History

United States
- Ordered: as Willet Rowe
- Laid down: date unknown
- Launched: 1863
- Acquired: 16 October 1863
- In service: 2 November 1863
- Out of service: 15 July 1865
- Stricken: 1865 (est.)
- Fate: Transferred to the United States Treasury Department for the Lighthouse Service 18 October 1865

General characteristics
- Displacement: 159 tons
- Length: 87 ft (27 m)
- Beam: 19 ft (5.8 m)
- Draught: 9 ft (2.7 m)
- Propulsion: steam engine; side wheel-propelled;
- Speed: 10 knots
- Complement: 34
- Armament: two 20-pounder Parrott rifles

= USS Iris (1863) =

USS Iris was a steamer acquired by the Union Navy during the American Civil War. She was used by the Navy to patrol navigable waterways of the Confederacy to prevent the South from trading with other countries.

Iris was built as Willet Rowe at Brooklyn, New York, in 1863 and was purchased by the Navy in New York City from C. W. Copeland 16 October of that year. She was outfitted as an armed tug and sailed from New York City 2 November to join the South Atlantic Blockading Squadron off Charleston, South Carolina, 6 November. She took station inside the bar at Charleston where she served faithfully during most of the remainder of the war.

== Service history ==

USS Iris steamed with to the North Edisto River 8 February 1864 to support a reconnaissance in force undertaken by the Union Army as a diversion to prevent Southern troops in the Charleston area from moving to Florida for action against Brigadier General Truman Seymour. A week later she was back at her old station inside the bar.

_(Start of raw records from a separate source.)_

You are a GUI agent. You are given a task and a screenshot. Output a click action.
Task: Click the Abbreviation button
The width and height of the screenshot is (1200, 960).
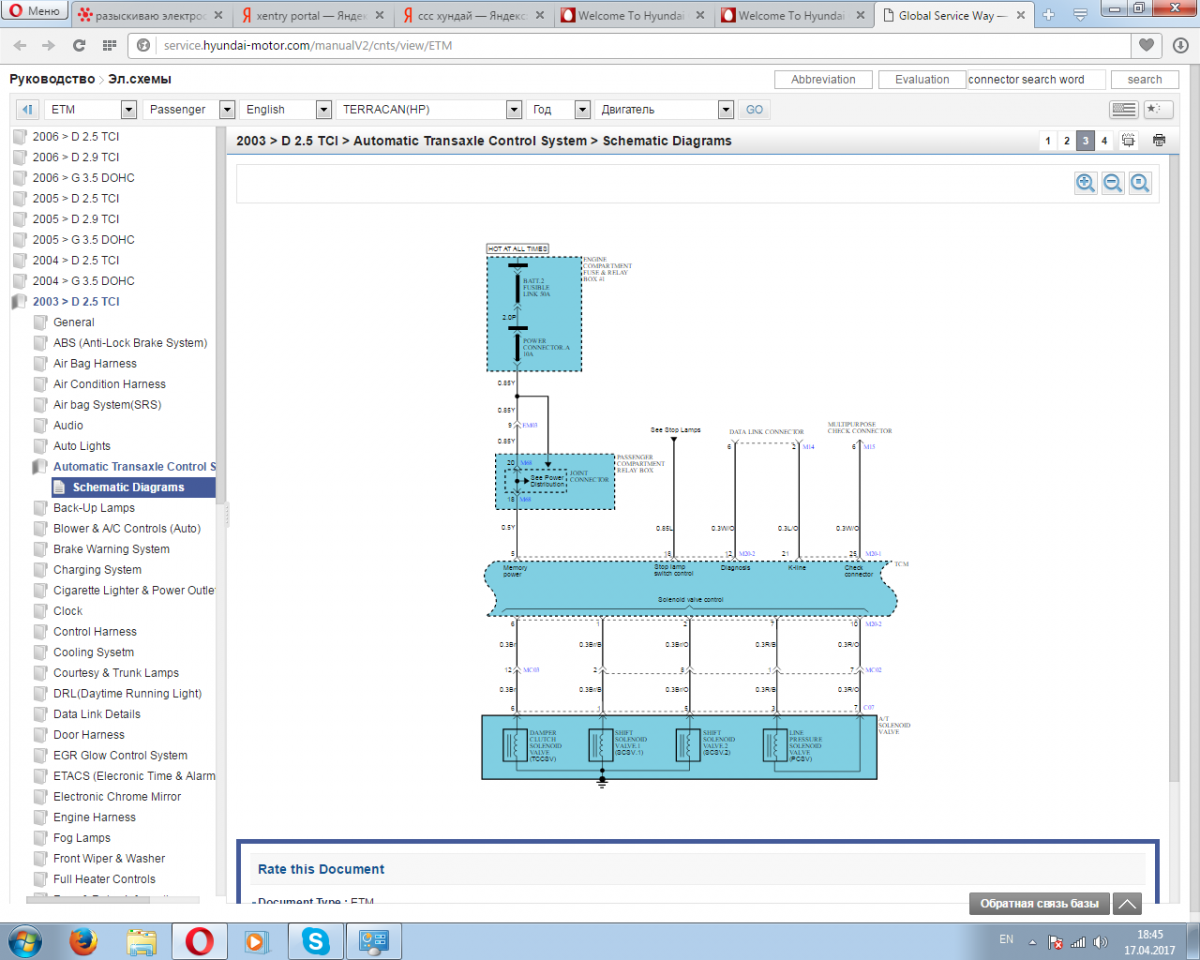point(823,79)
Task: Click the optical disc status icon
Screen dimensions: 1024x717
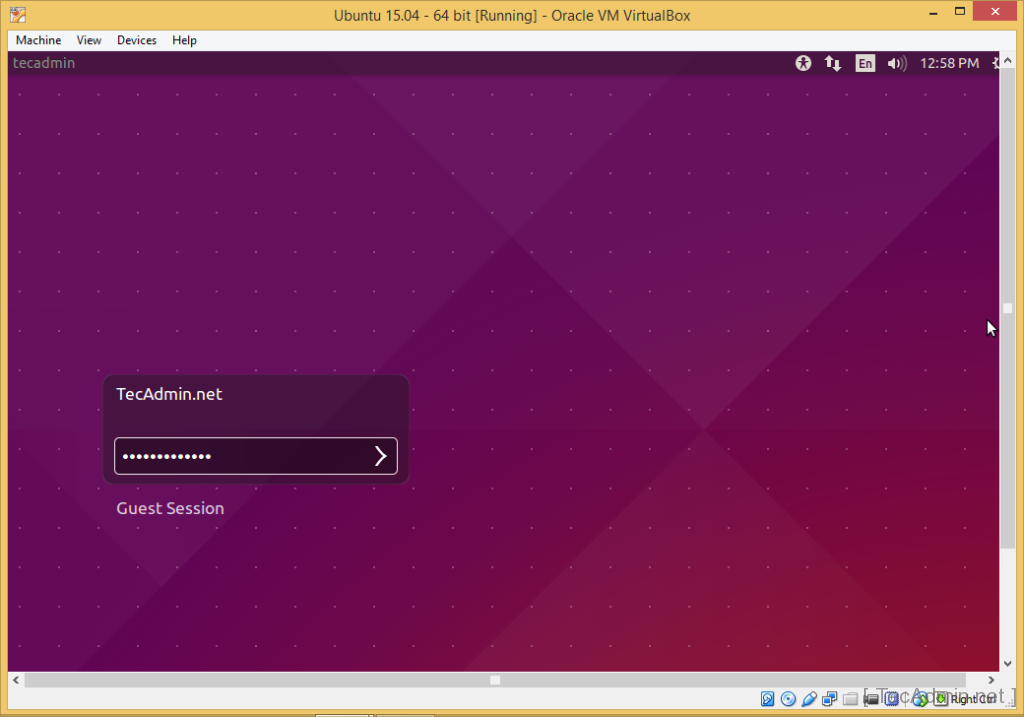Action: (788, 698)
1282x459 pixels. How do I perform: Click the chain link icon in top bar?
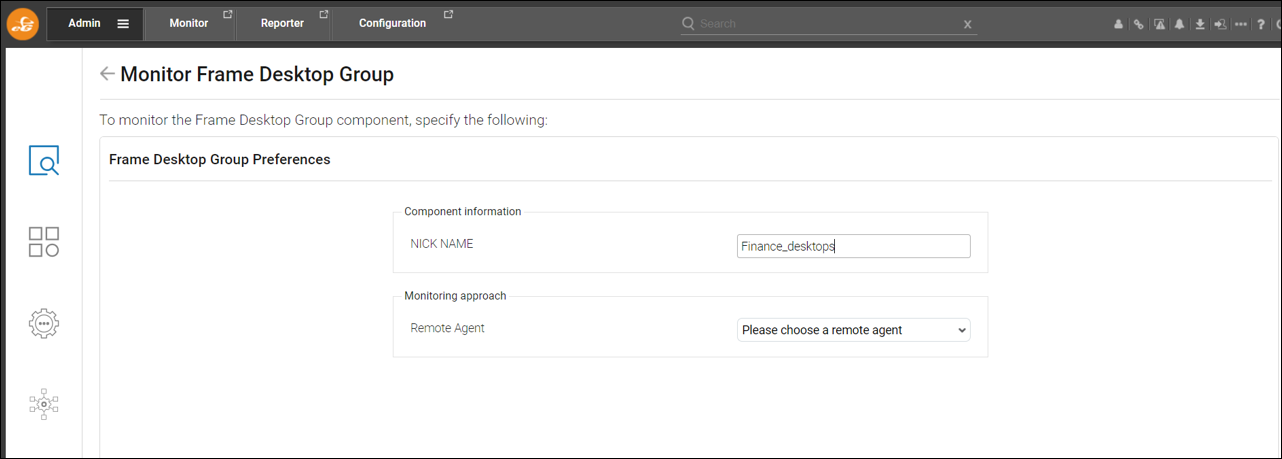[1139, 24]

On 12 December Iris moved to the Savannah River to be on hand to support General William Tecumseh Sherman at the end of his march through Georgia to the sea where he was assured of supplies and a secure operating base behind the big guns of the Navy. From Savannah, Georgia, she sailed to Port Royal, South Carolina, for repairs, arriving 1 January 1865.

Iris returned to service early in February in time to participate in the expedition to Bull's Bay which diverted Confederate troops from General Sherman's path as he marched north close to the sea ever ready to retire to the coast under Naval protection if necessary. The combined forces departed Charleston Roads on the night of 11 February and entered Bull's Bay before daybreak the next morning.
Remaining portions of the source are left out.